▶ TEXT TO READ
* START *

Sign Design/drawings. Requires specialist knowledge.
Procurement of signface and new posts etc
Installation – generally takes 3 nights. Prepare the site; install base and posts; install signface
Traffic Management – placed and removed each night
Possible continuity signing … change one sign and you generally have to change others for consistency
Post installation inspections
All associated administration
It is possible to plate some signs to change one item of information. More than that and the original signface cannot carry the additional weight. If you change all the distances on a large sign with say 4 destinations, you would have to change the signface; probably the posts and the above list kicks in.
I hope this helps your understanding. The figures I gave earlier are realistic.
HtW I call foul on your numbers. Thousands per sign would already be nonsense, but tens of thousands per sign suggests that your method for obtaining your figures is highly flawed.
The DfT published it’s own figures in 2006 which estimated 680-760 million pounds for half a million signs (or around £1400 per sign). Their estimate assumed it would all be done in a single year and included things such dealing with traffic flow management while signs were being changed, and with publicity campaigns, in other words, the entire cost of going metric if it were done in a single hit.
The Metric Association (while obviously favouring metrification) disagrees with the basis of how this figure was calculated, citing the example of Irish conversion and installation of new signage in our existing system and estimates the cost closer to £160 per sign. You don’t need to do it all in one year, you can amend many signs not replace them, traffic management won’t be required for most signs etc (also the DfT adds a 45%-65% “optimism bias to it’s figures, so the actual value they calculated is actually more like £700 per sign).

* END *

▶ TASKS
1. Reproduce the passage on road sign costs, everything from "Sign Design/drawings. Requires" down to "earlier are realistic.".
2. Answer these from the passage on road sign costs:
(a) How many nights does installation generally take?
(b) What total cost did the DfT estimate in 2006 for half a million signs?
(c) What per-sign cost does the Metric Association estimate?
3. Proceed with the exchange about the cost of changing road signs, picking up after its final sentence.

▶ RECORDED INFORMATION

* START *

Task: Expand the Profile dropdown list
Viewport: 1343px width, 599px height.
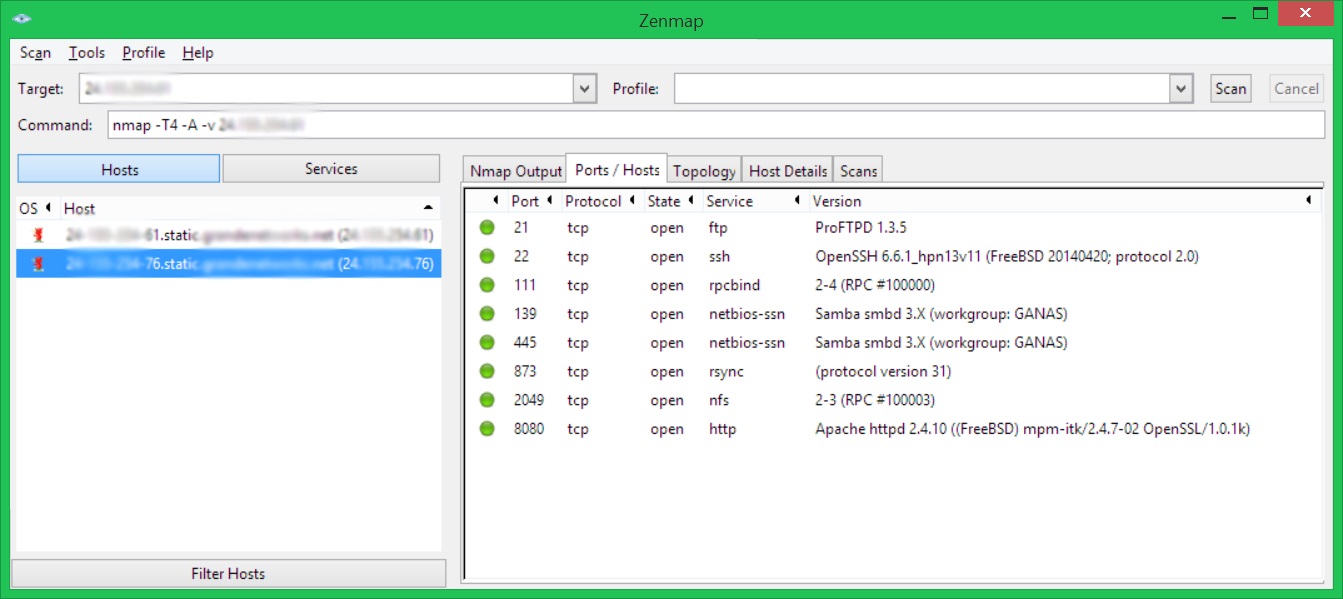Action: [1182, 89]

* END *

▶ THE ANSWERS
1.
Sign Design/drawings. Requires specialist knowledge.
Procurement of signface and new posts etc
Installation – generally takes 3 nights. Prepare the site; install base and posts; install signface
Traffic Management – placed and removed each night
Possible continuity signing … change one sign and you generally have to change others for consistency
Post installation inspections
All associated administration
It is possible to plate some signs to change one item of information. More than that and the original signface cannot carry the additional weight. If you change all the distances on a large sign with say 4 destinations, you would have to change the signface; probably the posts and the above list kicks in.
I hope this helps your understanding. The figures I gave earlier are realistic.

2.
(a) Three nights.
(b) 680-760 million pounds.
(c) Closer to £160 per sign.

3.
Even if we assume that the truth lies halfway between those two (essentially the DfT figures without their bias) that still means only a few hundred per sign and nowhere even close to your numbers.
Given we spend at least around £8-£9 (1) Billion on roads alone every single year (of which at least some must be signage) then a one off payment of £0.7 billion isn’t that much money and a payment of £0.08 billion based on Metric Association’s estimate certainly isn’t.
Personally I’d be happy if we switched, but don’t see a pressing need for it.
(1) Tax Payer’s Alliance / Driver’s Alliance – so it might be higher. via BBC News “Drivers ‘losing out’ to railways”
If we are to switch over to driving on the right can we have it phased, as was suggested by one of the Canadian political parties.
Something like – HGVs in January 2011, LGVs and buses in July ’11, cars to follow in December.
You know it makes sense!
And, of course, one of the points I was making is that there is no plan in progress to switch signs from miles to km, and the EU explicitely does not require the UK to do so. Likewise driving on the right (though I like the phasing idea 😉 )
About time the whole lot of road signs was replaced with the standard metric ones used throughout most of the world.
Somebody mentioned about how pints and miles were only kept for old duffers. That seems somewhat unlikely to me. Both miles and pints are just really good measurements – a mile is about a twenty minute walk and a pint is just the right amount.
“We keep miles and pints for old buffers like me – and to confuse americans, perhaps.”
No, if you want to confuse Americans you need to use metric measurements, which they’ve never adopted, even in the half-hearted UK fashion. (Though they are sometimes surprised to find that we haven’t gone continental, and some are even more surprised at the idea that we invented imperial…)
“(also the DfT adds a 45%-65% “optimism bias to it’s figures, so the actual value they calculated is actually more like £700 per sign).”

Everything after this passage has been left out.